第2章「ESCAPE」

....#42 血の邂逅(1)


時は止まっているかのうようも思えたが、しかしそれは確かに今この瞬間を過ぎ去りし過去として押し流して進んでゆく。アンナの命はたった一本の矢に容易くかき消され、ギルバートの慟哭はやがて息苦しげなあえぎに変わる。
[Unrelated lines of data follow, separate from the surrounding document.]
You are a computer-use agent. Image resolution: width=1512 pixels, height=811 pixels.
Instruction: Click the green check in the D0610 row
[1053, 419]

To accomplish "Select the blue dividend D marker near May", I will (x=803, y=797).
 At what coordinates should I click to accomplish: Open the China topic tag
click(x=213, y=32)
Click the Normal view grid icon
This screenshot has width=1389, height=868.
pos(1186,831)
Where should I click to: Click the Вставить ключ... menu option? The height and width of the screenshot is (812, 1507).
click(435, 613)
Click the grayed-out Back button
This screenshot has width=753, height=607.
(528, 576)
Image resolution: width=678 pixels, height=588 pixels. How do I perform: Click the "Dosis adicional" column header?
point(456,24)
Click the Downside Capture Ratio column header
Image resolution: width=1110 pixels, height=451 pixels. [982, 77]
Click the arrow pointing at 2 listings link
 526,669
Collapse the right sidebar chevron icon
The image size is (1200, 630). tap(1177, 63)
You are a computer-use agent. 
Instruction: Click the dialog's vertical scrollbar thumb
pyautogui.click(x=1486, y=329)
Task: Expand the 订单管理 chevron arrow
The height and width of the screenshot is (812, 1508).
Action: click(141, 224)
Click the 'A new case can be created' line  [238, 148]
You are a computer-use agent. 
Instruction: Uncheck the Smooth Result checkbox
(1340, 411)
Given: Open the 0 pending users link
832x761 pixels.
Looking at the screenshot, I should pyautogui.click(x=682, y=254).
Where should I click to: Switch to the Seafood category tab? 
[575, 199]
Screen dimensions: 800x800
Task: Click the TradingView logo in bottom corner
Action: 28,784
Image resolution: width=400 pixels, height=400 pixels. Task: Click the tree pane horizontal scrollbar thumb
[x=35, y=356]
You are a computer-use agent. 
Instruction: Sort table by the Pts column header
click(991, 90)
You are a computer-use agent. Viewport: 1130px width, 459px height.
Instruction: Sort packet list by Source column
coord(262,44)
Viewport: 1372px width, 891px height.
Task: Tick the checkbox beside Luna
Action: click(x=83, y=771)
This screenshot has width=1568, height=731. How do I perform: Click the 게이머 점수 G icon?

この部屋に足を踏み入れて、いったいどのくらい時が過ぎたのだろう。
カインとリディアは無事だろうか。ダムシアン王や王子、部屋に案内をしてくれた警備兵は? 婚礼の準備に追われていたあの大勢の使用人の人たちは?


「…………」


この部屋は確か、大広間。
今は……瓦礫と、動かない人の部屋。
ただ悲しく、ただ恐ろしく、助けを求める遠くのうめき声も、今のローザには耳を塞ぐしかなかった。

やがて、城の奥から静かな靴音が聞こえる。この惨状の中をゆっくりと、こちらへ近づいてくるようだ。誰だろう、味方だろうか。それとも……


「…………あ……」


ゆらりと現れた、背の高い華奢な身体に、赤い軍服、そして、長い髪。
我が目を疑うけれど、見間違うはずがない。